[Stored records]
● ● ●

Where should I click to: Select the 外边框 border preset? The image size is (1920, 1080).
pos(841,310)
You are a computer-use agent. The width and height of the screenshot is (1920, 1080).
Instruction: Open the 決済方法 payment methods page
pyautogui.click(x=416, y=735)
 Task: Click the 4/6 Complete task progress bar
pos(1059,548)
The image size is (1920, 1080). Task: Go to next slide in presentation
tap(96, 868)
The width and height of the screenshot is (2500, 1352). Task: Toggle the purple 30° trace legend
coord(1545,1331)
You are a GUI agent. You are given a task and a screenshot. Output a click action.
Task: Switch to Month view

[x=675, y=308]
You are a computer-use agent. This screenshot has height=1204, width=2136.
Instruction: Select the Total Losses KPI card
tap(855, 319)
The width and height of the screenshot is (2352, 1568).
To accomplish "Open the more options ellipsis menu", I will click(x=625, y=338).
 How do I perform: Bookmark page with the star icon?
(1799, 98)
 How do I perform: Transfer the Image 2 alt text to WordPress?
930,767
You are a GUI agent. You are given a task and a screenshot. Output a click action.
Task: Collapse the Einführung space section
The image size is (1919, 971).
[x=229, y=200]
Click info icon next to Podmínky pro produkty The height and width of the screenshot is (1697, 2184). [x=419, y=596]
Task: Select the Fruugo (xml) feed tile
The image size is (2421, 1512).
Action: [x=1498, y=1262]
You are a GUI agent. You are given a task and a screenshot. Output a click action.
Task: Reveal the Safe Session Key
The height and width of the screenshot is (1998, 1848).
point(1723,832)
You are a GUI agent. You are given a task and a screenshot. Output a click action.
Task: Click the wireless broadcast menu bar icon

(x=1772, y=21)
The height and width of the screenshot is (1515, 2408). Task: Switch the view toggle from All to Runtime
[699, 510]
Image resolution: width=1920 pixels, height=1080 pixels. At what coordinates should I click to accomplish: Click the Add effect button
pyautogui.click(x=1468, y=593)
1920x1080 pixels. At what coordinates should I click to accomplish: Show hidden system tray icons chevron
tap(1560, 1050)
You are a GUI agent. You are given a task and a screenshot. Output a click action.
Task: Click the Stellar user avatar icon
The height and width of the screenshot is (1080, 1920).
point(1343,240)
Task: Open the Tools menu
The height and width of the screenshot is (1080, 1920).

● ● ●

### REQUIRED WORK
Only the lines from the one containing "1920x1080 pixels. At" through the last line of the records are to be set down, exactly as they appear.

### ANSWER TO THIS EXERCISE
1920x1080 pixels. At what coordinates should I click to accomplish: Show hidden system tray icons chevron
tap(1560, 1050)
You are a GUI agent. You are given a task and a screenshot. Output a click action.
Task: Click the Stellar user avatar icon
The height and width of the screenshot is (1080, 1920).
point(1343,240)
Task: Open the Tools menu
The height and width of the screenshot is (1080, 1920).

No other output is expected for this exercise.